> [Work to complete] Select each line of the records that contains the string "toolbar", with matching case, and copy those lines.

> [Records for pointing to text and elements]
╭──
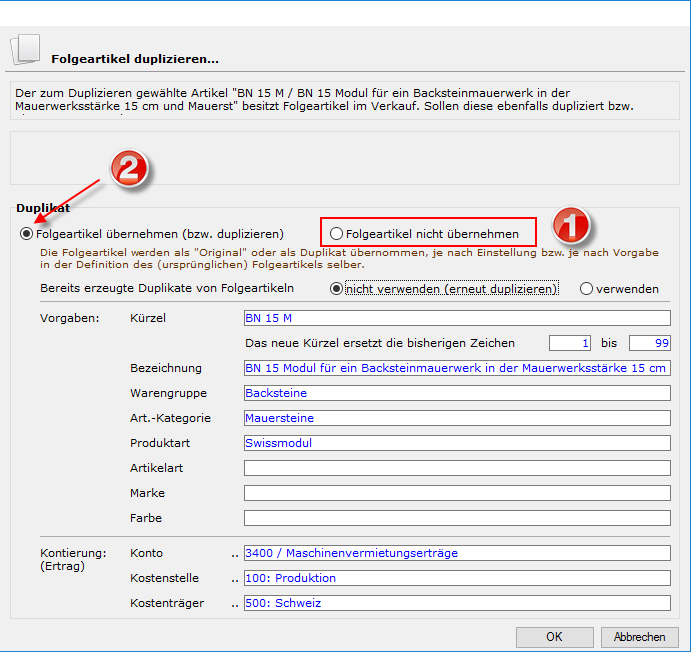Click the document icon in dialog header

point(25,47)

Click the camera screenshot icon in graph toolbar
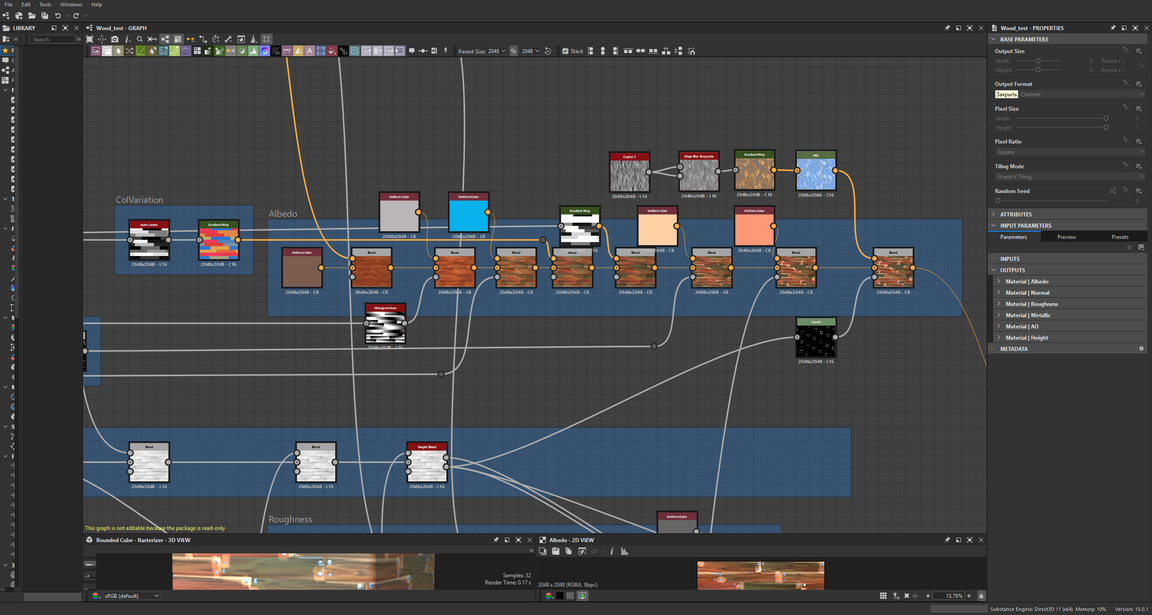pyautogui.click(x=115, y=39)
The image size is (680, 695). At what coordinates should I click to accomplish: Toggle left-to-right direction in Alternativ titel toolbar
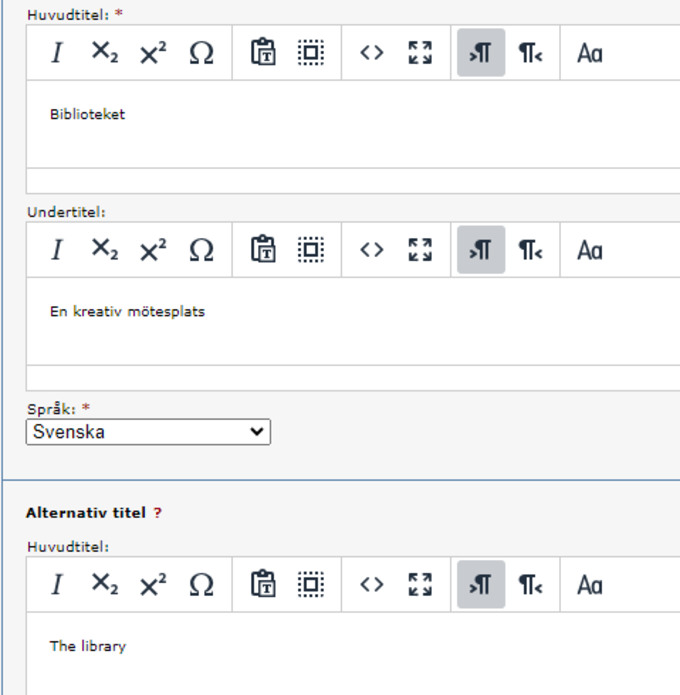(481, 585)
╰──
> [Expected output]
Click the camera screenshot icon in graph toolbar
The image size is (680, 695). At what coordinates should I click to accomplish: Toggle left-to-right direction in Alternativ titel toolbar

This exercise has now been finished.